Colloqui con il pesce sapiente – recensione di Angelo Di Liberto su Modus legendi

Il Pensiero originale è infatti collettivo e indescrivibile.

Non esiste forse enunciato più acconcio per viaggiare in direzione eguale e contraria verso l’opera di Paolo Brunati. Scrittore, poeta, scultore, artista totale, nella cosmogonia letteraria che lo caratterizzò ogni elemento veniva irradiato di una vita propria che serviva a creare altra vita, altro significante.

Allora insetto non si riferiva soltanto alla minuscola vita strisciante, volante, saltellante di artropodi comuni, ma la metafora del passaggio dell’uomo sulla Terra, nella sua impossibilità d’essere altro dal minimo contributo occasionale e fugace di pensiero.

Mi chiedo a volte se la scrittura non sia, rispetto al pensiero, quello che è l’Insetto trafitto nella scatola entomologica rispetto all’Insetto vivo.

+===+

(Compiti scritti)
1/ Chi firma la recensione di «Colloqui con il pesce sapiente» pubblicata su Modus legendi?
2/ Elenca tutte le definizioni che la recensione di «Colloqui con il pesce sapiente» attribuisce a Paolo Brunati.
3/ Prosegui la recensione di «Colloqui con il pesce sapiente» a partire dalla sua ultima frase.

+===+

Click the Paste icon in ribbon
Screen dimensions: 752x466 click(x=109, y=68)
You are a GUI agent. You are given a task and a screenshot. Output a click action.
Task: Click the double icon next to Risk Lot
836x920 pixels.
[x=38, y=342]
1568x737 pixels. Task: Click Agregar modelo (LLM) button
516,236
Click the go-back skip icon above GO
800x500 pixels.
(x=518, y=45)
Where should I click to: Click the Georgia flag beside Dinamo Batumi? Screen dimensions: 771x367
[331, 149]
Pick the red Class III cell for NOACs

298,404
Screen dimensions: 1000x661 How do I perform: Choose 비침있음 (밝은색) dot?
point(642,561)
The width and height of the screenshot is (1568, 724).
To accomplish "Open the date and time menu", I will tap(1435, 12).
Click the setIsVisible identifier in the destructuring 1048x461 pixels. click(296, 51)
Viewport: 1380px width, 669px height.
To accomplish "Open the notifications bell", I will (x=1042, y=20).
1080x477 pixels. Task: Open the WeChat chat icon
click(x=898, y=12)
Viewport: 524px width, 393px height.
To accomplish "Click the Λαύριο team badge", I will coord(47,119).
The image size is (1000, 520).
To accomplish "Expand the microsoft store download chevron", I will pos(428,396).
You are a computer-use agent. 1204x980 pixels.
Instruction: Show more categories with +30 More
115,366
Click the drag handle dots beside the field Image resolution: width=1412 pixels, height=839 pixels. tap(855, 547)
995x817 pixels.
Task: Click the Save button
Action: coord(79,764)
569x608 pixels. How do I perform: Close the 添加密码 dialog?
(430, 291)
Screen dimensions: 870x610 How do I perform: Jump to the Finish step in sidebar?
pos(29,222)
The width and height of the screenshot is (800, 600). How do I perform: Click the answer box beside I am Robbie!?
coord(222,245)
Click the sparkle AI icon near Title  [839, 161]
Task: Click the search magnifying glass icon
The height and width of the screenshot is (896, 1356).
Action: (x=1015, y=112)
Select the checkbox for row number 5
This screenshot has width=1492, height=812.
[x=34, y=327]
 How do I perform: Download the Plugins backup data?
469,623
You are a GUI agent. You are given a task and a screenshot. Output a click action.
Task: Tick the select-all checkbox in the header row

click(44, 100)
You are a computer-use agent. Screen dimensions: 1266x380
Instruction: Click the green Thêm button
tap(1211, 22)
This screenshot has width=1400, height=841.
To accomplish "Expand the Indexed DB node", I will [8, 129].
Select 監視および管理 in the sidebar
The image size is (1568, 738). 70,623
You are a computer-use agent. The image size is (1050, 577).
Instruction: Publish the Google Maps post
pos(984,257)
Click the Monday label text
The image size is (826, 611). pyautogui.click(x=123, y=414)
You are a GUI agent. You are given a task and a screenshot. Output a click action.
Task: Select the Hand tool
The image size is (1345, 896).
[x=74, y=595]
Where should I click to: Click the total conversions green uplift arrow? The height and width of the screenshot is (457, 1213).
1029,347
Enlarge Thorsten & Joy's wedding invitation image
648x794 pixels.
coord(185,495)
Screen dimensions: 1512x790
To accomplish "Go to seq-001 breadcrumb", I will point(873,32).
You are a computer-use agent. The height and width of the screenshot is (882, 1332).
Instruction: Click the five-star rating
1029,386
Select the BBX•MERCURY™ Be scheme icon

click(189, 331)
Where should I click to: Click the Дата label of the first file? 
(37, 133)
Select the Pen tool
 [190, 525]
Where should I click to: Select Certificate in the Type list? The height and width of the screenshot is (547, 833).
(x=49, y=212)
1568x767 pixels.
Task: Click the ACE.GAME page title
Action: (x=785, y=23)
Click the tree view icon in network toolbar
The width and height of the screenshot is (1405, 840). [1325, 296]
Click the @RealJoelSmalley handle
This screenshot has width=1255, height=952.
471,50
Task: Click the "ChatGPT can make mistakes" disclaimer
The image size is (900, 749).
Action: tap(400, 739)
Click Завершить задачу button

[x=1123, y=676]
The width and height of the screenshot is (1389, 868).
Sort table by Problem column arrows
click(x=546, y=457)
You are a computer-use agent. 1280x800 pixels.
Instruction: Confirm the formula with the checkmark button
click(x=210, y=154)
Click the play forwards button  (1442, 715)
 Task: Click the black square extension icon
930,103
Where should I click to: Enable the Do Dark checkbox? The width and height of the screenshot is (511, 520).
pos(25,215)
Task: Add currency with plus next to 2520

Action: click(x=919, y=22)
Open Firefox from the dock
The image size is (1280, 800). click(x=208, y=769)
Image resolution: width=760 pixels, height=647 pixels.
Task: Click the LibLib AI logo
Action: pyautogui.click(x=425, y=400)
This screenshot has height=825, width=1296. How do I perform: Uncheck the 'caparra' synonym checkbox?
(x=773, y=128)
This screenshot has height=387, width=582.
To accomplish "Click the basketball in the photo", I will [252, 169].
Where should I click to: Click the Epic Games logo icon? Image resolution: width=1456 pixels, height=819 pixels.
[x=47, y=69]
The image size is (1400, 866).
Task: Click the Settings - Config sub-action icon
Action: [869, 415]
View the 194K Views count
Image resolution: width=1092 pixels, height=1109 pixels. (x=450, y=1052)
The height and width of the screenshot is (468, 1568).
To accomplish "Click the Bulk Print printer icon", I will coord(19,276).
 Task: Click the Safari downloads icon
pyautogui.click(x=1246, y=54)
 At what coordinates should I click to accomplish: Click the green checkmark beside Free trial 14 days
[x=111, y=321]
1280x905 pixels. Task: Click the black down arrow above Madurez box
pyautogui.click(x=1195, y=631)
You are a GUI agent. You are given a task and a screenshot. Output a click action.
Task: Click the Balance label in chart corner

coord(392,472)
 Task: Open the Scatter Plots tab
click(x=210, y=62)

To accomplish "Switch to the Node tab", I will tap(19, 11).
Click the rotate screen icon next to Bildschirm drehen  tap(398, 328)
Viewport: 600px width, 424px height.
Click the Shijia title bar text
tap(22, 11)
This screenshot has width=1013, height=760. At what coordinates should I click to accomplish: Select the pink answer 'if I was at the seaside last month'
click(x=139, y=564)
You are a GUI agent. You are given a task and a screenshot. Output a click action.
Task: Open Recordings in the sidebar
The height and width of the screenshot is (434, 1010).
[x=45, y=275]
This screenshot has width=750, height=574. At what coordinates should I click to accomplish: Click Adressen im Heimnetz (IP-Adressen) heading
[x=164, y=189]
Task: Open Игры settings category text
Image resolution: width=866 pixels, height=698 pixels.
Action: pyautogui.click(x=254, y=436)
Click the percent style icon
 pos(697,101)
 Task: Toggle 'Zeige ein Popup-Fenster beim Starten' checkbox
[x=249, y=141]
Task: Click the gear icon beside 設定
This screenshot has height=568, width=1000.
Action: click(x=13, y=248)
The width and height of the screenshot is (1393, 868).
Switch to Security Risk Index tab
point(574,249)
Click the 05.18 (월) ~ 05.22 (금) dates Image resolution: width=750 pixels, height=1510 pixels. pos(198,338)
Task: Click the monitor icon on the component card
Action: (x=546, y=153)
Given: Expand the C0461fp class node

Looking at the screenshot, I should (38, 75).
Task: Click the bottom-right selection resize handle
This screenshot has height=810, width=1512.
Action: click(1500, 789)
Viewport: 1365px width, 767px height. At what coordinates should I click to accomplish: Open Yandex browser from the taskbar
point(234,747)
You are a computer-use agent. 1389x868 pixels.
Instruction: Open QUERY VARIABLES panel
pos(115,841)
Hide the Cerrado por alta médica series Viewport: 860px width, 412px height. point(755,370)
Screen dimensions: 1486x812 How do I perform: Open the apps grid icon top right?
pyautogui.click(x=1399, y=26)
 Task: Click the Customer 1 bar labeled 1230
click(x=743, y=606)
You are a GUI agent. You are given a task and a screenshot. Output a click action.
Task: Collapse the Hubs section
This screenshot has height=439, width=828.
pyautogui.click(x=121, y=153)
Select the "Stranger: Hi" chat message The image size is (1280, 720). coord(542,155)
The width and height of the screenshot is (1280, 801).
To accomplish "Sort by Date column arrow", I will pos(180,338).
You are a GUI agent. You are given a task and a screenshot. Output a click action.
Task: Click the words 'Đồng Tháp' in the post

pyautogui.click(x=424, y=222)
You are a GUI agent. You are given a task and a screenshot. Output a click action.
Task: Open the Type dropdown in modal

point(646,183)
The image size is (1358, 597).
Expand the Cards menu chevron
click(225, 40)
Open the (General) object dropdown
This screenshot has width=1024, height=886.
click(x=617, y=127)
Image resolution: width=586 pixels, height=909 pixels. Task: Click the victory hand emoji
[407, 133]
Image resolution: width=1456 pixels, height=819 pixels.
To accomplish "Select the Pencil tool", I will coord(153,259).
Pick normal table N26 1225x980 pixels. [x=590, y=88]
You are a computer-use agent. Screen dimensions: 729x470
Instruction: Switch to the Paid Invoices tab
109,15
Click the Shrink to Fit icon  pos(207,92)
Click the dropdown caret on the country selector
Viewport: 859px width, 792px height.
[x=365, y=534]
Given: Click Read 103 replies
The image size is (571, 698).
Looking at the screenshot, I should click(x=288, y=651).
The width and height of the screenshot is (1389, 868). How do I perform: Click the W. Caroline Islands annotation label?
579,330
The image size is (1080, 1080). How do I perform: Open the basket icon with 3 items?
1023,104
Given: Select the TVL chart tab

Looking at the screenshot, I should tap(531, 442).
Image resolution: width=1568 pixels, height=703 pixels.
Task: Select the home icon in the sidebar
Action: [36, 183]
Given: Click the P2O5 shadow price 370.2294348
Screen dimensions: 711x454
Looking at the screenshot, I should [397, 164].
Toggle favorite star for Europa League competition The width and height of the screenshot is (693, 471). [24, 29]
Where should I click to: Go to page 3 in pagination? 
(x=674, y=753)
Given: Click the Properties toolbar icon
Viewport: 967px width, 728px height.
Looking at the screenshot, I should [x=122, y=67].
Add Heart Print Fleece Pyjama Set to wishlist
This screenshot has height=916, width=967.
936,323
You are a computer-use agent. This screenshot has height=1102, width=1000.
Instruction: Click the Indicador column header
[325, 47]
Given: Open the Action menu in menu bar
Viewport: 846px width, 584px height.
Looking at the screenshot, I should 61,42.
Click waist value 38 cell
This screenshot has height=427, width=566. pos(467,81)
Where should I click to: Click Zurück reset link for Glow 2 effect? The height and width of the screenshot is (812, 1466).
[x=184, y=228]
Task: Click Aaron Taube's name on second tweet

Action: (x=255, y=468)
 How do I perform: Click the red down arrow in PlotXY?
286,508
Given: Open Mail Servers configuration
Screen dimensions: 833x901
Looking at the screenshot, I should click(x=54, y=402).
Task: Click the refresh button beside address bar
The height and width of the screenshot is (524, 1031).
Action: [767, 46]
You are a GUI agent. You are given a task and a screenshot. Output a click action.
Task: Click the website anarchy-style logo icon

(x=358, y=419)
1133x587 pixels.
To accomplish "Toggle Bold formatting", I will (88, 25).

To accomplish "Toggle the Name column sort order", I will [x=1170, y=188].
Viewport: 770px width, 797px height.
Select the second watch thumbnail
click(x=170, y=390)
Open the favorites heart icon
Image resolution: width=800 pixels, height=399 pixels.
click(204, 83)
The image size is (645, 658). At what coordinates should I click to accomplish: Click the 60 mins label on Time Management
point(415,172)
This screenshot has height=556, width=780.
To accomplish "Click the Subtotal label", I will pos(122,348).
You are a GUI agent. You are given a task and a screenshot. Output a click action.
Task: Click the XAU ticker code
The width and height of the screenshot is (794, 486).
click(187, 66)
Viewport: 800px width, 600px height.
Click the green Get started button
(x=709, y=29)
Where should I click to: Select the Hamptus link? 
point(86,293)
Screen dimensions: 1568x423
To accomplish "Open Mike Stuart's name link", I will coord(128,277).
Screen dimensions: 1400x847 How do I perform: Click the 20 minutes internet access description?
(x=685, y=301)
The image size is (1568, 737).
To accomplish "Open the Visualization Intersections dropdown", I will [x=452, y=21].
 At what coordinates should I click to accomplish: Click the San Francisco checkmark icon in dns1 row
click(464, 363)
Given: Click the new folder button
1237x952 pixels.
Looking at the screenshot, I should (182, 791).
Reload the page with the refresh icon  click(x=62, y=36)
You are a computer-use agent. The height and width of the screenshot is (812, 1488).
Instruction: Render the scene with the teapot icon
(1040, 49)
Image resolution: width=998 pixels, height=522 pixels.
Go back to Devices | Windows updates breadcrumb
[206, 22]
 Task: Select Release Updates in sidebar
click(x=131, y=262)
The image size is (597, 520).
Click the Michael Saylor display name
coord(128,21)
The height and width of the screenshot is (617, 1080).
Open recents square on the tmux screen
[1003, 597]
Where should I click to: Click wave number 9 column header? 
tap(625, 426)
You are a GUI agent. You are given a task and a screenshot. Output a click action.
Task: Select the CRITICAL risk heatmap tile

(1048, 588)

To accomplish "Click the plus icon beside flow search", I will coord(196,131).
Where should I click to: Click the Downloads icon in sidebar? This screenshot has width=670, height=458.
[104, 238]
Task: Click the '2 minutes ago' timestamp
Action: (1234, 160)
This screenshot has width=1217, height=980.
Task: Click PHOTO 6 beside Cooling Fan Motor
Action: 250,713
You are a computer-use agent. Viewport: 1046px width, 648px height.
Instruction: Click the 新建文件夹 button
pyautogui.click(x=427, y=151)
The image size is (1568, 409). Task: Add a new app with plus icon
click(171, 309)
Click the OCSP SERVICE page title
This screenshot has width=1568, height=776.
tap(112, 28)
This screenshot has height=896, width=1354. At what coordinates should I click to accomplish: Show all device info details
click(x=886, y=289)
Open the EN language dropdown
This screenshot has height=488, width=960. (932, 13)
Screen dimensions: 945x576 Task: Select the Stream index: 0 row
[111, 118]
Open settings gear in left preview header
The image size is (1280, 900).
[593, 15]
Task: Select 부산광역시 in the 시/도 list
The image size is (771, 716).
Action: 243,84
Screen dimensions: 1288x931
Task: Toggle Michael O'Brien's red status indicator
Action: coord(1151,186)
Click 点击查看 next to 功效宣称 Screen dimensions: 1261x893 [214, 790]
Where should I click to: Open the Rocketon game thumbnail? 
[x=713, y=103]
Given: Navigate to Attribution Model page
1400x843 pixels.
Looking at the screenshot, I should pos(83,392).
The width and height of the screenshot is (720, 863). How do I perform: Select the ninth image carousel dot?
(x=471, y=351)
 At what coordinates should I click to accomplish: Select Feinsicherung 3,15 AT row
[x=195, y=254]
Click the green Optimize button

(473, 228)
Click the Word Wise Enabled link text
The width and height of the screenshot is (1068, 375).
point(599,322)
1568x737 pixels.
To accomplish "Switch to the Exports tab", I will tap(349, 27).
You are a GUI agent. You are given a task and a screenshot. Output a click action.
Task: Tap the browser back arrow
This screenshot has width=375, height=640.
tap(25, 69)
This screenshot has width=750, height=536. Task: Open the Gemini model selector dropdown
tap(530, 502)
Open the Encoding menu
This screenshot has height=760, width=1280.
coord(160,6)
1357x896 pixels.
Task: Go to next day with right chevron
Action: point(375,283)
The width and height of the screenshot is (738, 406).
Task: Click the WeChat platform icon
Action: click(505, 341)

+===+

(Le soluzioni)
1/ Angelo Di Liberto.

2/ Scrittore, poeta, scultore, artista totale.

3/
E il ricordo dell’insetto più famoso della storia della letteratura ritorna prepotente. Lo scarafaggio kafkiano trafitto nella sua scatola familiare è al tempo stesso pensiero e scrittura del pensiero, è il vivo-morto, il ritornante della sua specie mutata, così come lo è la scrittura del pensiero defunto che si fa carta e che riverbera da centosessanta prose intitolate all’inorganico, all’inessenziale, all’infinito, contenute in un testamento letterario dal titolo “Colloqui con il Pesce Sapiente”.

Brunati non conclude, non cristallizza nelle forme ma spazia negli oceani plasmabili dell’inconoscibile la sua materia filosofica, immergendola nelle acque tiepide dell’ironia sottile, del boudoir di un illusionista, in quel dietro le quinte di una rappresentazione a scopo dimostrativo e preparatorio della vita.

Nella sua incessante riscrittura dell’avventura umana, l’autore fagocita l’assurdo restituendo plausibili scenari, insuperate visioni metafisiche collimanti con l’abituale rapporto col quotidiano, con l’ineludibile consunzione della materia.

Ogni Morto è un grandissimo attore drammatico. La sua persona anagrafica sparisce con la sua totale immedesimazione nel personaggio.

L’umorismo paradossale che alberga in ogni prosa brunatiana fa i conti con una consapevolezza profonda del rapporto che lega gli elementi primordiali. Il gusto del contrario è cifra identitaria strutturata in relazione paritetica. Si è nel momento irripetibile del dolore e della farsa.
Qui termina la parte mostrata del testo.